Records contained in a dataset:
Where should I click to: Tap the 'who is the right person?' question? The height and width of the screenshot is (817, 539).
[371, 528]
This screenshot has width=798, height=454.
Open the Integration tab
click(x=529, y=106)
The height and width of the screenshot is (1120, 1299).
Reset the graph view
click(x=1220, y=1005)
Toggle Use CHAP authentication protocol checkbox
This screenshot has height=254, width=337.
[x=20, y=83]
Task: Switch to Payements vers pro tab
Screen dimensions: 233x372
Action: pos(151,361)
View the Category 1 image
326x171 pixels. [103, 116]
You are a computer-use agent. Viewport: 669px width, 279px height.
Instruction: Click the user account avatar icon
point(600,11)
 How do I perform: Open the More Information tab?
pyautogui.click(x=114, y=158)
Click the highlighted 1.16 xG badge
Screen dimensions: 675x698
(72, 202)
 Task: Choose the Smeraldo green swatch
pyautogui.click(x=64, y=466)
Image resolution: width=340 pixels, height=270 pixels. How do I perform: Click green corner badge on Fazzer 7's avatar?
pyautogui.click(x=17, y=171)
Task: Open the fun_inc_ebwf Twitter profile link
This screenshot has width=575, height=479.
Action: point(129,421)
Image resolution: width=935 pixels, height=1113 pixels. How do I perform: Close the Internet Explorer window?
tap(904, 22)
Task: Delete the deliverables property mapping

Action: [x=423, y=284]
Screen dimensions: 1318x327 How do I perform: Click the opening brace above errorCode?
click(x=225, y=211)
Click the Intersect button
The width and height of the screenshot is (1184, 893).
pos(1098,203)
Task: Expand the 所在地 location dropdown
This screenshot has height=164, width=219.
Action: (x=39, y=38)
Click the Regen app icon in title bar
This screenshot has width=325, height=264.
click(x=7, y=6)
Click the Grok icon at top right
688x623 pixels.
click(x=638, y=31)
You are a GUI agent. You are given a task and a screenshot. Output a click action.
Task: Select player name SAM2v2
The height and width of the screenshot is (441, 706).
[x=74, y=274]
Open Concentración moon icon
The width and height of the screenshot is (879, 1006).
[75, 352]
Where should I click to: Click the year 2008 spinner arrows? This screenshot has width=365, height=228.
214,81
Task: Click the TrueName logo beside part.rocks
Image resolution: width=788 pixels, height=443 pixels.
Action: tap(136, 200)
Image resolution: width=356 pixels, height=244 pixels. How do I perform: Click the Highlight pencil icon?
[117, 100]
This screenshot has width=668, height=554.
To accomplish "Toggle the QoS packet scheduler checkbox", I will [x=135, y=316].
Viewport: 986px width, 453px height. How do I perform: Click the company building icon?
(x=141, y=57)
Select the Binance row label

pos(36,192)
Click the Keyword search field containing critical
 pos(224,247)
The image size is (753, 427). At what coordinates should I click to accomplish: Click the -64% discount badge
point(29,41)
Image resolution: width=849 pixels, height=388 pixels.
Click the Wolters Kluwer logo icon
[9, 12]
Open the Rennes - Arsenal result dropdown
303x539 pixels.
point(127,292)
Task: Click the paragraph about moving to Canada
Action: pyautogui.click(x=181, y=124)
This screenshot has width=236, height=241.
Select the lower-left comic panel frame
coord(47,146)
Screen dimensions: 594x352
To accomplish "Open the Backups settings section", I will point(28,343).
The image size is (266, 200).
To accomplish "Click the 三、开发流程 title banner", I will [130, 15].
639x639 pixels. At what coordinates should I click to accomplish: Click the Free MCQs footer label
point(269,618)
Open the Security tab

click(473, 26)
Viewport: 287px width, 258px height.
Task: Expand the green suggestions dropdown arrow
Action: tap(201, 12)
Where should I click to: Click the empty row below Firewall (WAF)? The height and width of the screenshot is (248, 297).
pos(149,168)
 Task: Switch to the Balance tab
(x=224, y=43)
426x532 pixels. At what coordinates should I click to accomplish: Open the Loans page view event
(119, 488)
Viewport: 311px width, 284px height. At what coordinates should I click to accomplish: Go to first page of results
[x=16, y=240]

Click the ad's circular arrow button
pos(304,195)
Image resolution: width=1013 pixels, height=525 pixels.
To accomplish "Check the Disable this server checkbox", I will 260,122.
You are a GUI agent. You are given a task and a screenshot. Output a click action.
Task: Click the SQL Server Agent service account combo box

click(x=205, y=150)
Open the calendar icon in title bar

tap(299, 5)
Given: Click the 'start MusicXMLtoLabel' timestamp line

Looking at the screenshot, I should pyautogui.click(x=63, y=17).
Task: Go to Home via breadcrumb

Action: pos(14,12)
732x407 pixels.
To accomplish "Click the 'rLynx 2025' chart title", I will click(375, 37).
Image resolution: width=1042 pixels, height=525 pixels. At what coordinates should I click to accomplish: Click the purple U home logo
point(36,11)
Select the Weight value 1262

## Problem requirements
Return every line above exactly.

## Your response
Where should I click to: Tap the 'who is the right person?' question? The height and width of the screenshot is (817, 539).
[371, 528]
This screenshot has width=798, height=454.
Open the Integration tab
click(x=529, y=106)
The height and width of the screenshot is (1120, 1299).
Reset the graph view
click(x=1220, y=1005)
Toggle Use CHAP authentication protocol checkbox
This screenshot has height=254, width=337.
[x=20, y=83]
Task: Switch to Payements vers pro tab
Screen dimensions: 233x372
Action: pos(151,361)
View the Category 1 image
326x171 pixels. [103, 116]
You are a computer-use agent. Viewport: 669px width, 279px height.
Instruction: Click the user account avatar icon
point(600,11)
 How do I perform: Open the More Information tab?
pyautogui.click(x=114, y=158)
Click the highlighted 1.16 xG badge
Screen dimensions: 675x698
(72, 202)
 Task: Choose the Smeraldo green swatch
pyautogui.click(x=64, y=466)
Image resolution: width=340 pixels, height=270 pixels. How do I perform: Click green corner badge on Fazzer 7's avatar?
pyautogui.click(x=17, y=171)
Task: Open the fun_inc_ebwf Twitter profile link
This screenshot has width=575, height=479.
Action: point(129,421)
Image resolution: width=935 pixels, height=1113 pixels. How do I perform: Close the Internet Explorer window?
tap(904, 22)
Task: Delete the deliverables property mapping

Action: [x=423, y=284]
Screen dimensions: 1318x327 How do I perform: Click the opening brace above errorCode?
click(x=225, y=211)
Click the Intersect button
The width and height of the screenshot is (1184, 893).
pos(1098,203)
Task: Expand the 所在地 location dropdown
This screenshot has height=164, width=219.
Action: (x=39, y=38)
Click the Regen app icon in title bar
This screenshot has width=325, height=264.
click(x=7, y=6)
Click the Grok icon at top right
688x623 pixels.
click(x=638, y=31)
You are a GUI agent. You are given a task and a screenshot. Output a click action.
Task: Select player name SAM2v2
The height and width of the screenshot is (441, 706).
[x=74, y=274]
Open Concentración moon icon
The width and height of the screenshot is (879, 1006).
[75, 352]
Where should I click to: Click the year 2008 spinner arrows? This screenshot has width=365, height=228.
214,81
Task: Click the TrueName logo beside part.rocks
Image resolution: width=788 pixels, height=443 pixels.
Action: tap(136, 200)
Image resolution: width=356 pixels, height=244 pixels. How do I perform: Click the Highlight pencil icon?
[117, 100]
This screenshot has width=668, height=554.
To accomplish "Toggle the QoS packet scheduler checkbox", I will [x=135, y=316].
Viewport: 986px width, 453px height. How do I perform: Click the company building icon?
(x=141, y=57)
Select the Binance row label

pos(36,192)
Click the Keyword search field containing critical
 pos(224,247)
The image size is (753, 427). At what coordinates should I click to accomplish: Click the -64% discount badge
point(29,41)
Image resolution: width=849 pixels, height=388 pixels.
Click the Wolters Kluwer logo icon
[9, 12]
Open the Rennes - Arsenal result dropdown
303x539 pixels.
point(127,292)
Task: Click the paragraph about moving to Canada
Action: pyautogui.click(x=181, y=124)
This screenshot has width=236, height=241.
Select the lower-left comic panel frame
coord(47,146)
Screen dimensions: 594x352
To accomplish "Open the Backups settings section", I will point(28,343).
The image size is (266, 200).
To accomplish "Click the 三、开发流程 title banner", I will [130, 15].
639x639 pixels. At what coordinates should I click to accomplish: Click the Free MCQs footer label
point(269,618)
Open the Security tab

click(473, 26)
Viewport: 287px width, 258px height.
Task: Expand the green suggestions dropdown arrow
Action: tap(201, 12)
Where should I click to: Click the empty row below Firewall (WAF)? The height and width of the screenshot is (248, 297).
pos(149,168)
 Task: Switch to the Balance tab
(x=224, y=43)
426x532 pixels. At what coordinates should I click to accomplish: Open the Loans page view event
(119, 488)
Viewport: 311px width, 284px height. At what coordinates should I click to accomplish: Go to first page of results
[x=16, y=240]

Click the ad's circular arrow button
pos(304,195)
Image resolution: width=1013 pixels, height=525 pixels.
To accomplish "Check the Disable this server checkbox", I will 260,122.
You are a GUI agent. You are given a task and a screenshot. Output a click action.
Task: Click the SQL Server Agent service account combo box

click(x=205, y=150)
Open the calendar icon in title bar

tap(299, 5)
Given: Click the 'start MusicXMLtoLabel' timestamp line

Looking at the screenshot, I should pyautogui.click(x=63, y=17).
Task: Go to Home via breadcrumb

Action: pos(14,12)
732x407 pixels.
To accomplish "Click the 'rLynx 2025' chart title", I will click(375, 37).
Image resolution: width=1042 pixels, height=525 pixels. At what coordinates should I click to accomplish: Click the purple U home logo
point(36,11)
Select the Weight value 1262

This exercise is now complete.